Meewarig, bij Kiliaan: medwaerigh (holl.), medwerdigh (ongebr.); ohd. mitiwâri, mhd. mitewaere; odh. (znw.) wâra, ‘waarheid, trouw’.
‘U schrijft: ... maar of de betrokken fabrikanten deze uitdrukking enz. Zou hier niet beter op zijn plaats zijn: de desbetreffende fabrikanten, of de daarbij betrokken fabrikanten?’ G.V.

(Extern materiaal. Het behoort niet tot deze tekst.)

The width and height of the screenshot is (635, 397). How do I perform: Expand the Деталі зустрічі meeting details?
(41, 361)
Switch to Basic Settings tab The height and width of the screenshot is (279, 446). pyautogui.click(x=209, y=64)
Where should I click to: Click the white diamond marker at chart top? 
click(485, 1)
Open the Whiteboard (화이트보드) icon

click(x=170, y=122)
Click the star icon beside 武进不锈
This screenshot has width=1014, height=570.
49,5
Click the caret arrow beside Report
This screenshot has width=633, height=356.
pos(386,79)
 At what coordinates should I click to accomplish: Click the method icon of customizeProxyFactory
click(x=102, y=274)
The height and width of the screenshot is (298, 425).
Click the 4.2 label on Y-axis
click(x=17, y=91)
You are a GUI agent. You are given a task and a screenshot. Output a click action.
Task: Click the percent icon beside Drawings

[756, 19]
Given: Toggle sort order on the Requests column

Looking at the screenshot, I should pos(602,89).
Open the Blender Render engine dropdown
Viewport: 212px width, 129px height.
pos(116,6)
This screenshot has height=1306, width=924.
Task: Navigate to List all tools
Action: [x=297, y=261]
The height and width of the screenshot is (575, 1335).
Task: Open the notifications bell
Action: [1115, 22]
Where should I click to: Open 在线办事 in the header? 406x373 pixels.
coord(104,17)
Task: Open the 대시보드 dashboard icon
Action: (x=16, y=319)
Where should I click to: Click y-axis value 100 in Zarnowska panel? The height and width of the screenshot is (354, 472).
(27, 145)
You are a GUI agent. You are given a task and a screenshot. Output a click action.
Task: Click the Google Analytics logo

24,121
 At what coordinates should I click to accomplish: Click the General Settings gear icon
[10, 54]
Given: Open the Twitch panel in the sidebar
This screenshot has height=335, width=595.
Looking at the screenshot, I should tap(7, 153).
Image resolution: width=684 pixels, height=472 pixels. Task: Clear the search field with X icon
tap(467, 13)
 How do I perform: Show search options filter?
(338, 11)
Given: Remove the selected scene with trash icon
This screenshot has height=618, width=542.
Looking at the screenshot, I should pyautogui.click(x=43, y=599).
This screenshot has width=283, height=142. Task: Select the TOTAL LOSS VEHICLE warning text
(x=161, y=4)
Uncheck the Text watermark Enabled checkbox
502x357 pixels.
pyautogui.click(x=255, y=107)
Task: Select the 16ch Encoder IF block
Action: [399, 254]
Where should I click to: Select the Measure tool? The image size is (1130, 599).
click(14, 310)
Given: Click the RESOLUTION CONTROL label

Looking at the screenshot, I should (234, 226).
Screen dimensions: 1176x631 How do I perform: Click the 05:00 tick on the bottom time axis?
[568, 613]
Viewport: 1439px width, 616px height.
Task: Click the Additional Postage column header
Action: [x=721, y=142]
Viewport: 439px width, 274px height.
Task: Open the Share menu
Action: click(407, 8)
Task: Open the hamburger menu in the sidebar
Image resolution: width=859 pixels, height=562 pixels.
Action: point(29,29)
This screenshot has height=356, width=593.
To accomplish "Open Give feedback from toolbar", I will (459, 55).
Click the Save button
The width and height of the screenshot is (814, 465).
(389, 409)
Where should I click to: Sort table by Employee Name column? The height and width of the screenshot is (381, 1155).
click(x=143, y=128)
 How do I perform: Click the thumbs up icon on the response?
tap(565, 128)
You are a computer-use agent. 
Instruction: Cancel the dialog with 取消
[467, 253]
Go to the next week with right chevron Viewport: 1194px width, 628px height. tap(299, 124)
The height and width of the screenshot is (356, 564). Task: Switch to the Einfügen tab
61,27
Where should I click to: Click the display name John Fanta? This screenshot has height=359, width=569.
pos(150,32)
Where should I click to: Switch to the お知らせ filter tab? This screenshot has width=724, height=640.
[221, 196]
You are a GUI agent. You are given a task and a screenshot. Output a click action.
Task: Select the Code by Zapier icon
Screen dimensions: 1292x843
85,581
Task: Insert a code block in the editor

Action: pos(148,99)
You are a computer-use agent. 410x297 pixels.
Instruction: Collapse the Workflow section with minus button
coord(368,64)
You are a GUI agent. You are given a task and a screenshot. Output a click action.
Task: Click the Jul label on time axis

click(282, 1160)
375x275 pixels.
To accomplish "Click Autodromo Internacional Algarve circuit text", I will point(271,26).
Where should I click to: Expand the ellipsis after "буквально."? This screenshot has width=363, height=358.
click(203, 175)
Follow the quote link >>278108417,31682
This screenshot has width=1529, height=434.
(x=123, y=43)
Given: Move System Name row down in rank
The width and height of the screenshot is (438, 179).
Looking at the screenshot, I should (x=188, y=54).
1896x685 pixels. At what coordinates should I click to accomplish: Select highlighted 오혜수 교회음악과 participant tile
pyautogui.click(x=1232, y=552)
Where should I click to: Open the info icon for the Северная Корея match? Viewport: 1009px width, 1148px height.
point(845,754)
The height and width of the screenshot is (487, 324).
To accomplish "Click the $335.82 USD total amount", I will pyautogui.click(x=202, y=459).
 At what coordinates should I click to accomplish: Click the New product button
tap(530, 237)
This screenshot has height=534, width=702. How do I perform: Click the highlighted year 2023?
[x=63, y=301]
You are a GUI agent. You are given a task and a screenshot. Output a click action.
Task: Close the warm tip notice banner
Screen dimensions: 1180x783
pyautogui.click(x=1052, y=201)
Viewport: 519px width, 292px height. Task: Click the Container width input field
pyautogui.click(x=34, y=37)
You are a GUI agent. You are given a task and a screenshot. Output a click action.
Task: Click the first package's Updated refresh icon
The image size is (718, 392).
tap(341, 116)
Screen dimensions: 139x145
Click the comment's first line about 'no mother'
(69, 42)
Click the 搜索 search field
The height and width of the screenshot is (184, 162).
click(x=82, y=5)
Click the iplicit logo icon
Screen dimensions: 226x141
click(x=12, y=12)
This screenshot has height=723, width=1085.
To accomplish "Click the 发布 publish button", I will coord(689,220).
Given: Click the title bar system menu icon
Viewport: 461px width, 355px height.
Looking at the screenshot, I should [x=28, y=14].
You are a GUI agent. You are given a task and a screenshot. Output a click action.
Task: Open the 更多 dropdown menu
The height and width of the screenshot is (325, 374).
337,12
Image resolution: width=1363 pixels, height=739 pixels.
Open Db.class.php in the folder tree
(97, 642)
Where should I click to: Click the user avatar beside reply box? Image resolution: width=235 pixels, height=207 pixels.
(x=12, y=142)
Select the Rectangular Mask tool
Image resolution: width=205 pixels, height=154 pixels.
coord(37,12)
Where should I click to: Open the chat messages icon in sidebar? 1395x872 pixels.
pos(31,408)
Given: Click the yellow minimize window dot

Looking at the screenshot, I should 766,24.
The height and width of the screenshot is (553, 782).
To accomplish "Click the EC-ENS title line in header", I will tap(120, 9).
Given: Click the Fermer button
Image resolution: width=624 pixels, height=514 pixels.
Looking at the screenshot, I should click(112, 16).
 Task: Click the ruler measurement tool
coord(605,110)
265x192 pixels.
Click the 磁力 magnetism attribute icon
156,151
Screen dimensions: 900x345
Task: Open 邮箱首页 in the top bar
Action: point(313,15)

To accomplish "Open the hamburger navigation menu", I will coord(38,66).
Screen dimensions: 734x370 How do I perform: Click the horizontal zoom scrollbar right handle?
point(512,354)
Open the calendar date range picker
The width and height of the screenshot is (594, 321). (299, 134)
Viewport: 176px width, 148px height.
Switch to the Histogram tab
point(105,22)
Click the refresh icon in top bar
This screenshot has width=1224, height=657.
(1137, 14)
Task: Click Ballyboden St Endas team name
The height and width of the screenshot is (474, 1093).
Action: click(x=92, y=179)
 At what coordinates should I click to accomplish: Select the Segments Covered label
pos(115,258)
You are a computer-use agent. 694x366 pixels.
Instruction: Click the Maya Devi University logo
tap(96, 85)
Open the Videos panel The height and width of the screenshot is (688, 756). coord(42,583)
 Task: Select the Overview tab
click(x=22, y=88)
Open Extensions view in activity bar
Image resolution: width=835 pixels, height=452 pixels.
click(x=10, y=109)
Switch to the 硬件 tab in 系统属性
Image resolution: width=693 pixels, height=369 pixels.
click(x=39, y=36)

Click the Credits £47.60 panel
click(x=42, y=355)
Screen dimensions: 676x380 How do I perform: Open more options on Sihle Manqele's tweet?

§§ - Betrokken lijkt ons hier beter dan (des)betreffende; de zaak betreft, en niet de fabrikanten; deze zijn er bij betrokken. Of dit ‘er bij’ (‘daarbij’) in het vb. mag weggelaten worden? Het W.N.T. maakt er niet het minste bezwaar tegen. Het citeert ‘Het betrokken Departement van algemeen bestuur’ (wet van 28 Aug. 1851, Stbl. 125, a. 6.). ‘Het is vleiend voor de betrokken poëten’ (Hasebroek, W. en Dr. 160).
‘Het Nieuw Nederduitsch-Fransch Woordenboek van G.I. Dekker - weet U van welk jaar dit boek dateert?’
§§ - Wij kenden dit Wb. niet maar een lezer, in een antiquariaat rondneuzende, trof het daar aan; het droeg het jaartal 1841. En een andere lezer vermeldt den - uitvoerigen - titel van het werk: Beredeneerd Woordenboek voor de Hollandsche en Fransche Talen, bevattende enz. enz., door G.I. Dekker, Professeur in Talen, schrijver van de spraakkunst enz. enz. en uitvinder van een nieuw stelsel van taalbeoefening. Brussel, Meline Gans & Cie, 1844.